- [Written request] Can you swap "star icon" for "heart icon" and give back the data from the line that contains "You are a computer-use agent. Viewport: 752px" through the end of the data, with everything else left as it stands?

- [Given records]

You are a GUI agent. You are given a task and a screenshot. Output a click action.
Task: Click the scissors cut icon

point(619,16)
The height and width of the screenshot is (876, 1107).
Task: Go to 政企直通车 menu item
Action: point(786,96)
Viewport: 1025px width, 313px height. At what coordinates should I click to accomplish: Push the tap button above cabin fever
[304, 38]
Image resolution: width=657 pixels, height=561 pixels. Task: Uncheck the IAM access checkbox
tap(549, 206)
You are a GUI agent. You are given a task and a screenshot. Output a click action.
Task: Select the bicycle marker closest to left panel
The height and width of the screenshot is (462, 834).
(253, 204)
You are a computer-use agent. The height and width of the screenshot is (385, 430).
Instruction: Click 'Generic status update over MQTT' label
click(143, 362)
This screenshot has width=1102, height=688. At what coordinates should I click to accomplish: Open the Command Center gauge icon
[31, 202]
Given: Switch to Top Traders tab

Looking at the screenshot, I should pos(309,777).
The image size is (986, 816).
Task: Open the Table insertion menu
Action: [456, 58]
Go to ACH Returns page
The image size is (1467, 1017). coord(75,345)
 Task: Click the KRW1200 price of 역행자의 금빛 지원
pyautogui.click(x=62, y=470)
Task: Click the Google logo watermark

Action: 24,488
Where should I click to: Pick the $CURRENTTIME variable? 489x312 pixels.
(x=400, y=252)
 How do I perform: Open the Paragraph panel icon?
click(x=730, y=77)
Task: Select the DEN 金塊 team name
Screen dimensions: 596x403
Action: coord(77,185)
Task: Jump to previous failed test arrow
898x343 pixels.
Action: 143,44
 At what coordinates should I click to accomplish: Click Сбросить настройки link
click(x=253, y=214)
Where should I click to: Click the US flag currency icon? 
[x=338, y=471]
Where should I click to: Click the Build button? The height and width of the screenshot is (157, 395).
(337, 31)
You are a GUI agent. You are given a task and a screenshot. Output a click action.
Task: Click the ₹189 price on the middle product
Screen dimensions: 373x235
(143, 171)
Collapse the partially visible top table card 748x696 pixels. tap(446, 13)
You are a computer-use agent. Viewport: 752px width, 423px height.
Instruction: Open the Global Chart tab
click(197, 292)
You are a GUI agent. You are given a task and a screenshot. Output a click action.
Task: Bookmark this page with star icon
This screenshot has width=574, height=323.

- [The solution]
You are a computer-use agent. Viewport: 752px width, 423px height.
Instruction: Open the Global Chart tab
click(197, 292)
You are a GUI agent. You are given a task and a screenshot. Output a click action.
Task: Bookmark this page with heart icon
This screenshot has width=574, height=323.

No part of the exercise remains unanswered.